May be at least a stall in OBR house price forecast
After almost four decades of professional involvement in the residential sector, I have no doubt property is the best hedge of all against inflation. Some see that as a good thing while others do not, but bald statistics (i.e. those not geared to promote a particular special interest) do not lie.
At the same time, however, I know this ‘hedge’ does not always work in a continuous upward trajectory; from time to time values take a step backward before moving two steps forward.
Which is why I found last week’s forecast by the Office of Budget Responsibility (OBR) that house prices in Scotland will rise by 5.7 per cent over a 12-month period covering 2021/22, of particular interest. I have no reason to question the veracity of this projection but it is, after all, still a forecast and there are several reasons why things may turn out differently.
True, the property ‘mini boom’ which started in Scotland in the spring has gone on longer than many anticipated, but the contents of last month’s Budget may prove to have been a catalyst, one of whose effects will be to slow the housing market, albeit for a temporary period and for how long is anyone’s guess. The Chancellor, Rishi Sunak, won praise for his sweeteners like lower taxes on sparkling wine and beer and on air passenger duty for internal UK flights. But these were no more than the icing on what was a very tough-to-swallow cake, especially for middle-income households.
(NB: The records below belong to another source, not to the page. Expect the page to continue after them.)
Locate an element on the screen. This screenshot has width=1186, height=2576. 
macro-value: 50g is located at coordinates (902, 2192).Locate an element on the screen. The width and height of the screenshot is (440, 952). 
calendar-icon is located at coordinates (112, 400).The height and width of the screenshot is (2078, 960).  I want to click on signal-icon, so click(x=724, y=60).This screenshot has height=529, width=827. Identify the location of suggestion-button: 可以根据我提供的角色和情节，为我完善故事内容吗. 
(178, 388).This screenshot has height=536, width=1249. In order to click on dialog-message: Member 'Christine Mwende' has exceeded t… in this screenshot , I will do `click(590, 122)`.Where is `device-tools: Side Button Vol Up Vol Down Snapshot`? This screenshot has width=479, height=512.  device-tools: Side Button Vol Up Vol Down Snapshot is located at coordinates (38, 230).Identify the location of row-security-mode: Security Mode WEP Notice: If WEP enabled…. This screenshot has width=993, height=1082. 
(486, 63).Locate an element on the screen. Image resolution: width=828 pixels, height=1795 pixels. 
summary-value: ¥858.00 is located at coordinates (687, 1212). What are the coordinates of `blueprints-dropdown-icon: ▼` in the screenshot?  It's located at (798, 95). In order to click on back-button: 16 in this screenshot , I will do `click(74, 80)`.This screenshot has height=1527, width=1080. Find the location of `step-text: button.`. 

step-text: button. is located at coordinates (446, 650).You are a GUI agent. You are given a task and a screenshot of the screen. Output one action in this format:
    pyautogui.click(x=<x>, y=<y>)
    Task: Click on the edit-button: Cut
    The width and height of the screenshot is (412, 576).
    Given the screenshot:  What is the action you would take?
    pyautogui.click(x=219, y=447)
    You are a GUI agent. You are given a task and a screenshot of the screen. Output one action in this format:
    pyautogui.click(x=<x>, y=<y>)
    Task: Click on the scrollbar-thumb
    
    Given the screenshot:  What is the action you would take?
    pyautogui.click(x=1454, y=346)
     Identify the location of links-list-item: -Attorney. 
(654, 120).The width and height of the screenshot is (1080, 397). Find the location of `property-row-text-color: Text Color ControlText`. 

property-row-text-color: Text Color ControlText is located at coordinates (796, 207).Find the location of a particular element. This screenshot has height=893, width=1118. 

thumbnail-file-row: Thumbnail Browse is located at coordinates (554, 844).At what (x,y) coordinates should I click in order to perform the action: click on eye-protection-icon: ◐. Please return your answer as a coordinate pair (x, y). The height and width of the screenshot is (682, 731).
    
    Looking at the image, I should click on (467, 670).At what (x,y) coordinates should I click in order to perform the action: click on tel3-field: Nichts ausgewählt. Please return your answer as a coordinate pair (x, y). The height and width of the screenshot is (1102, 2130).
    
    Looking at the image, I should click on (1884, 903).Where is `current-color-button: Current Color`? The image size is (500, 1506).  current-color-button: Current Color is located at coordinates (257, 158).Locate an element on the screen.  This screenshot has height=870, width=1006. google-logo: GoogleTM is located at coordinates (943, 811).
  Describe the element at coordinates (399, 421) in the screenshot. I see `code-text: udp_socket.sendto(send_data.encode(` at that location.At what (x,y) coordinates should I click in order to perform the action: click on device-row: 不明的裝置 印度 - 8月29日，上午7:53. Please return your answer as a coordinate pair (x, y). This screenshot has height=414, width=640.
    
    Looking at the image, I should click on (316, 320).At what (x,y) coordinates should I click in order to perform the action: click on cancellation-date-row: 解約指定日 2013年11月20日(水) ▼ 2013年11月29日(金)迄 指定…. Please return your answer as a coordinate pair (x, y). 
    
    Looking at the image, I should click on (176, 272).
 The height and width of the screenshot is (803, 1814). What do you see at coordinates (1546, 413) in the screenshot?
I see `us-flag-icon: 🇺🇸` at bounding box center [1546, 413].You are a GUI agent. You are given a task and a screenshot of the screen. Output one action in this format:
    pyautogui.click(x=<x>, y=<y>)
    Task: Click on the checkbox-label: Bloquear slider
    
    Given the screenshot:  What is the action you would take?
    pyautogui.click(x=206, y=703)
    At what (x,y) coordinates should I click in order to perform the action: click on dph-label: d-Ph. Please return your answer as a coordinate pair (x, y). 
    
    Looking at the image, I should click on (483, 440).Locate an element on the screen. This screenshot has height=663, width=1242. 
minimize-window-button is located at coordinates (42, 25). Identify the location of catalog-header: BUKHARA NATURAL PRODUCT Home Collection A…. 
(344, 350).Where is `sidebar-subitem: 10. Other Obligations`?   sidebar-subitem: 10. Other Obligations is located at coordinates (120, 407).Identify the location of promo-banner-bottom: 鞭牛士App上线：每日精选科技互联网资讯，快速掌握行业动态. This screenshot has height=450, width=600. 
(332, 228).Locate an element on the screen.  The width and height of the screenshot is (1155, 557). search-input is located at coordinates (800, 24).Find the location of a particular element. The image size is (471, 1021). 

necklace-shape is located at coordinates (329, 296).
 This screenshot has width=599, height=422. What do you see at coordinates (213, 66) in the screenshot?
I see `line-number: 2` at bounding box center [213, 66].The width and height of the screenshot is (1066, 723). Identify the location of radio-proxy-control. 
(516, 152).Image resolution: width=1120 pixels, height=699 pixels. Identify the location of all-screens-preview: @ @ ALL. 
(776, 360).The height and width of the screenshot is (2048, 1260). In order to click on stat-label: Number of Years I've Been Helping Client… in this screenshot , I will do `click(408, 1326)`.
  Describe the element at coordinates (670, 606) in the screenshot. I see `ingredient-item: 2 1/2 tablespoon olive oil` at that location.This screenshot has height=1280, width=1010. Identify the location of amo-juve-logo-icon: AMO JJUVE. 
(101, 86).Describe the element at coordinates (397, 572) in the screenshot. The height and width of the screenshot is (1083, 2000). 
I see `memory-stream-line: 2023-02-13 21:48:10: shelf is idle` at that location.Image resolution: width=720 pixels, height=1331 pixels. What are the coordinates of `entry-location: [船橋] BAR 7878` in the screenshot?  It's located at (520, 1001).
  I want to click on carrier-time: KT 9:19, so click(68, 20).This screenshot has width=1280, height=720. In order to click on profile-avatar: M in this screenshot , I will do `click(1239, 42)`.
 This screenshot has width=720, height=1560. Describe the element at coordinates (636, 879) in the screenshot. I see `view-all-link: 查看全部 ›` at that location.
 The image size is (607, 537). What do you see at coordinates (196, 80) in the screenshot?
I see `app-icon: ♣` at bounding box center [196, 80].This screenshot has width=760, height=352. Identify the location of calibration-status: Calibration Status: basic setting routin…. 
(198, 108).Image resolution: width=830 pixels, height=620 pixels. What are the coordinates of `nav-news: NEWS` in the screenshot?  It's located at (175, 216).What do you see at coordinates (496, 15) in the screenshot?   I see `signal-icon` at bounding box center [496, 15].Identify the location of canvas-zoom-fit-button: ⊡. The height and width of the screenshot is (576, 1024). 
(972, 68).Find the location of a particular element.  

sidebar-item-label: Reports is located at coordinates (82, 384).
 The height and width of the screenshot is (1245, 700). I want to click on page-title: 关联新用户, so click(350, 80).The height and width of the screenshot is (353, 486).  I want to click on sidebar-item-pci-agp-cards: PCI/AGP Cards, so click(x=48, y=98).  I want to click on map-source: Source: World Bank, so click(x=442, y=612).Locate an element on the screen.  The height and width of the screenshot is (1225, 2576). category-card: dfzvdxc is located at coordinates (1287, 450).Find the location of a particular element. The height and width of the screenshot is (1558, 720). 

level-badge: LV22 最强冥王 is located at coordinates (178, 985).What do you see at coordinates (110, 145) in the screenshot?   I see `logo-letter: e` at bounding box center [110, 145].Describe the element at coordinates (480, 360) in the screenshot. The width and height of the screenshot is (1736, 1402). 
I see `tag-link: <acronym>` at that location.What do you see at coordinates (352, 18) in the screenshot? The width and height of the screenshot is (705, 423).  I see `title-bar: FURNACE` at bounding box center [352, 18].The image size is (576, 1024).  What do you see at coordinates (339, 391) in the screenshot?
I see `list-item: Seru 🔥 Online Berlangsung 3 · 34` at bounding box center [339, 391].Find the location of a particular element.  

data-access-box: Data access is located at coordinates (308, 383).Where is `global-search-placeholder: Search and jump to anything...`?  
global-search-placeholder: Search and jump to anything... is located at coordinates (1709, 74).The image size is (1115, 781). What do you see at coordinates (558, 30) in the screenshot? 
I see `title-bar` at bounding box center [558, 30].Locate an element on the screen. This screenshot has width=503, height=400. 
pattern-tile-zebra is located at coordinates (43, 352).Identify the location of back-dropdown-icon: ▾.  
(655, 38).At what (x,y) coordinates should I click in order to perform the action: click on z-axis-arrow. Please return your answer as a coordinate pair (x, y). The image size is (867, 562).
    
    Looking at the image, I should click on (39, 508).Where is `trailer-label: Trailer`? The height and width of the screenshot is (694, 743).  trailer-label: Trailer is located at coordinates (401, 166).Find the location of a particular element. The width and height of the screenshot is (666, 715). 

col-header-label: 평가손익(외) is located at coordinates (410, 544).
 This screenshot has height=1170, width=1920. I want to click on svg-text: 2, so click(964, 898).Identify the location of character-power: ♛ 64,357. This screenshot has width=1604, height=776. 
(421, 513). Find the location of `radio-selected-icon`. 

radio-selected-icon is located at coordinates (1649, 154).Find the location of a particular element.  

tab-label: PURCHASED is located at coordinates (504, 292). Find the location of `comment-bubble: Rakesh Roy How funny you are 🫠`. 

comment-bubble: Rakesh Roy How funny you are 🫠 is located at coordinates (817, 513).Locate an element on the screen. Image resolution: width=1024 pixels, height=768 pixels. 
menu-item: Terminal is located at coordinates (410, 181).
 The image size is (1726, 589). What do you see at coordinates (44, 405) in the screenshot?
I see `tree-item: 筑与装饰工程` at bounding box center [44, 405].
The reaction from most respected think tanks was that a combination of higher taxes and rising prices will produce a cut in real incomes for many working families over the next couple of years. And what will Kate Forbes, the Holyrood business secretary, have in store for Scottish households when the next round of council tax rates are announced next year? Let’s just say I doubt if any of us will end up paying less. The cost of foodstuffs is rising, which is quite apart from further anticipated increases in the cost of household space and water heating, both in the short term due to extra demand as economies recover but also in the longer term as it becomes compulsory to replace gas boilers with greener products.
These factors are enough in themselves to have an effect on the affordability of housing but to compound matters all the indices point to an end to ultra-cheap mortgage deals. Twenty years ago the bank base rate dropped below five per cent and in the intervening period has fallen to 0.10 per cent. To those whose homes were mortgaged during the 1970s and 80s (when the rate was regularly in double figures) today’s rate is nothing less than astonishing. Historically, therefore, an increase to 0.75 per cent would seem extremely modest yet according to one calculation this could mean paying almost £1,000 a year more for someone with a £250,000 mortgage.
Another factor to consider is just how long the ‘race for space’ will affect the market. Undoubtedly demand has been accelerated by people desperately wanting tos wop flats for houses with gardens or houses with small gardens for houses with larger ones. but this may decelerate sharply.
If the OBR believes that house prices will rise by 5.7 per cent despite these inhibitors then all well and good bu ti wouldn’ t discount a step backward, or at least as tall, before another two steps forward.